In some cases, the bladder does not leak until it becomes very full. In other cases, there is decreased sphincter tone and the bladder leaks continuously, especially with activity. The patient has an incompetent sphincter. There are no medications that will tighten the sphincter. Surgery is the only way to create dryness in these patients. There are a number of different surgeries to achieve this, each with advantages and disadvantages.
To achieve emptying we start intermittent catheterization. With rare exception, this is at the center of any management that accomplishes safe storage pressures, continence and effective emptying. A catheter must be inserted into the bladder several times a day to empty the bladder. It most commonly is inserted through the urethra, the natural urinary channel, or through a constructed channel that opens on the abdomen and goes into the bladder. This is very useful for older children and teens in wheelchairs, especially females. Once we have a bladder that holds urine and does not leak, the bladder must be emptied on a scheduled basis. Major deviation from the schedule can lead to harm for the patient.

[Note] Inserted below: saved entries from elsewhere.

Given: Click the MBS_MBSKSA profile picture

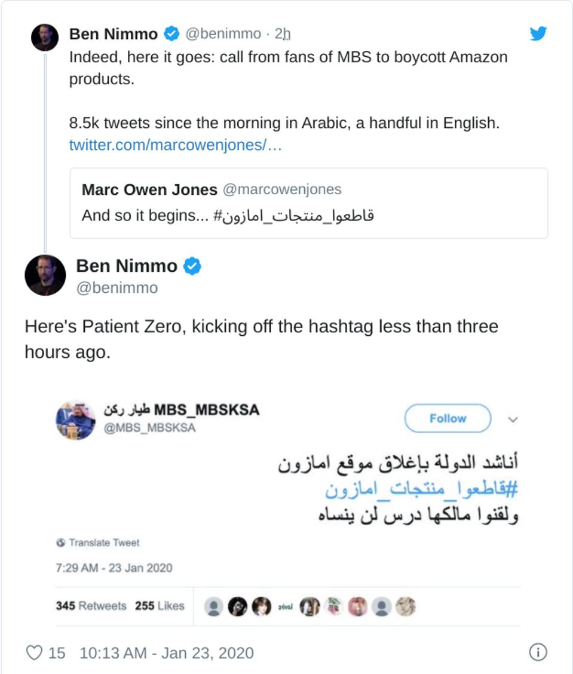Looking at the screenshot, I should pos(76,419).
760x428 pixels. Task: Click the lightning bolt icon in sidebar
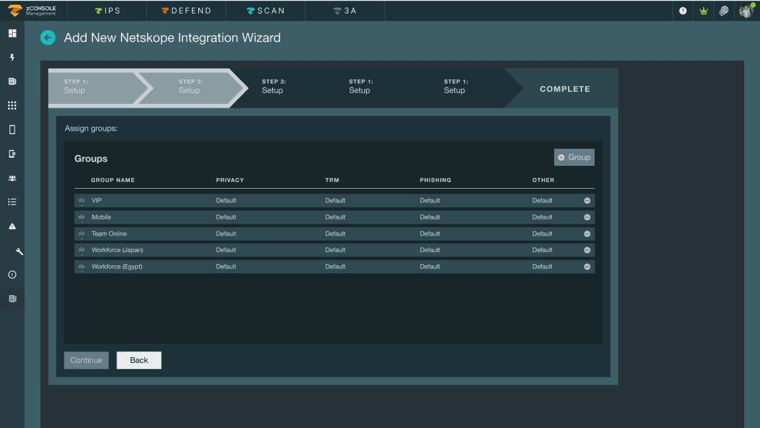coord(11,57)
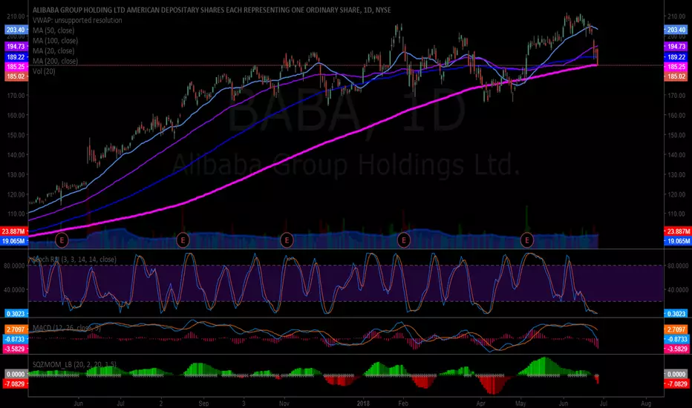Select the earnings marker just before Sep
The image size is (692, 408).
(183, 240)
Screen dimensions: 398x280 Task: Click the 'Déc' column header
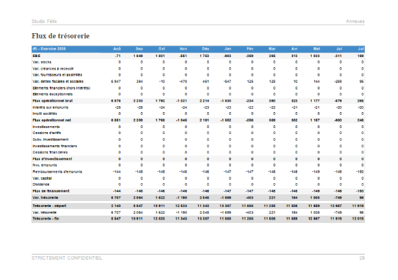pos(206,50)
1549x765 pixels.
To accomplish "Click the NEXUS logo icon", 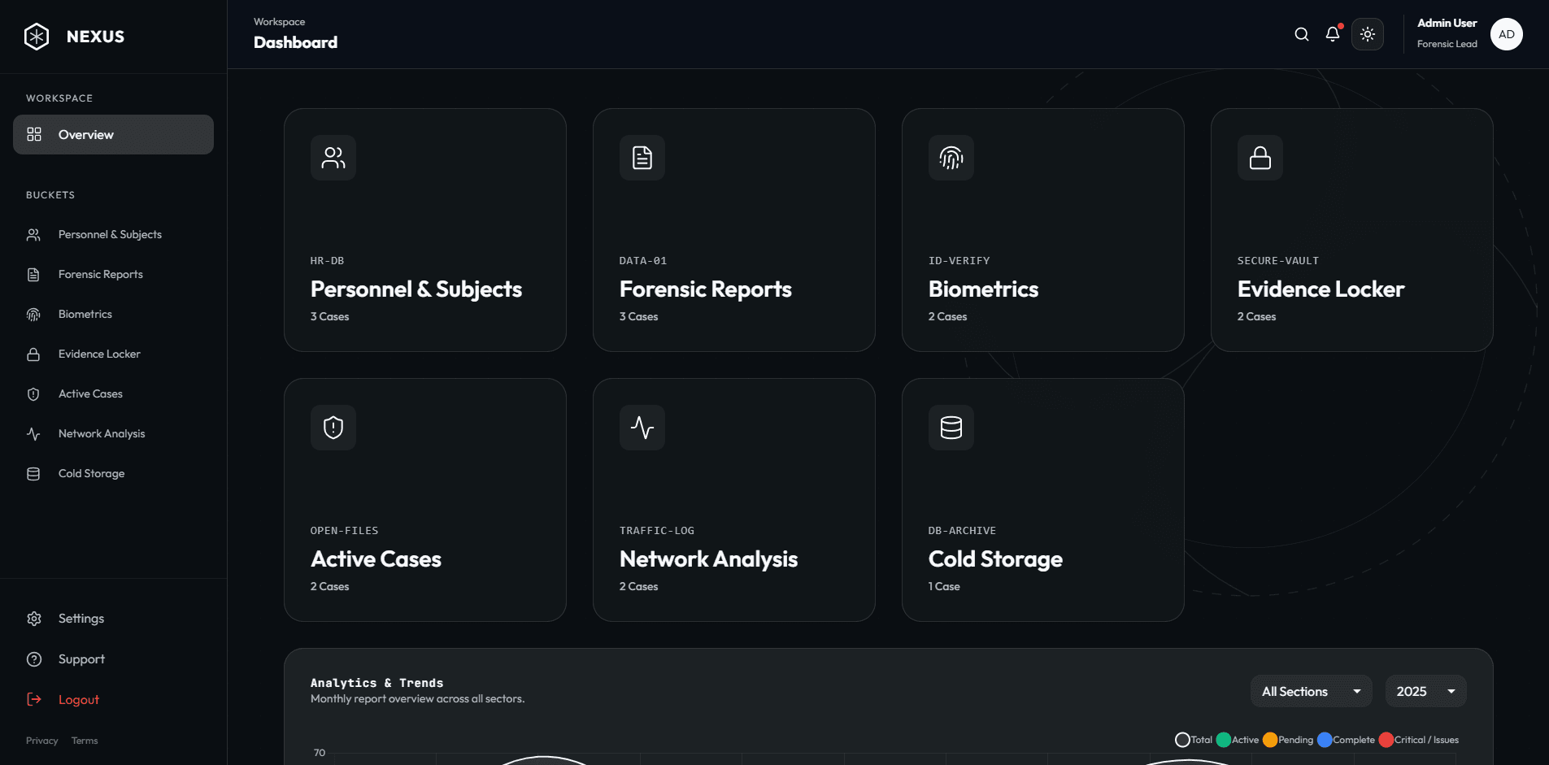I will [x=36, y=35].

The bowels are equally affected. And they have the same basic problems as the bladder, failure to hold or failure to eliminate. Early in life, management is focused on keeping the stool moving through. Later we are again looking for ways to achieve social continence. Oral agents will soften the stool and stimulate passage but the timing of evacuation is totally unpredictable. The only way to have a timed elimination is to work directly at the level of the colon, or large intestine, where the stool is stored. This is done most commonly with suppositories or enemas through the bottom. While this can be effective, it has a lot of limitations, especially as the patient gets older and wants to be more independent. We perform continent cecostomies. A channel is constructed that goes from the skin directly into the upper part of the large intestine. Now the enema can be flushed from the top of the colon down (antegrade enema) and the flushing can be performed by the patient while sitting comfortably on the toilet. As I tell my patients, if you are going to wash off a slicky slide covered with mud, would you wash from the bottom up or the top down. The results have been very gratifying in over 90% of the cases and often life changing.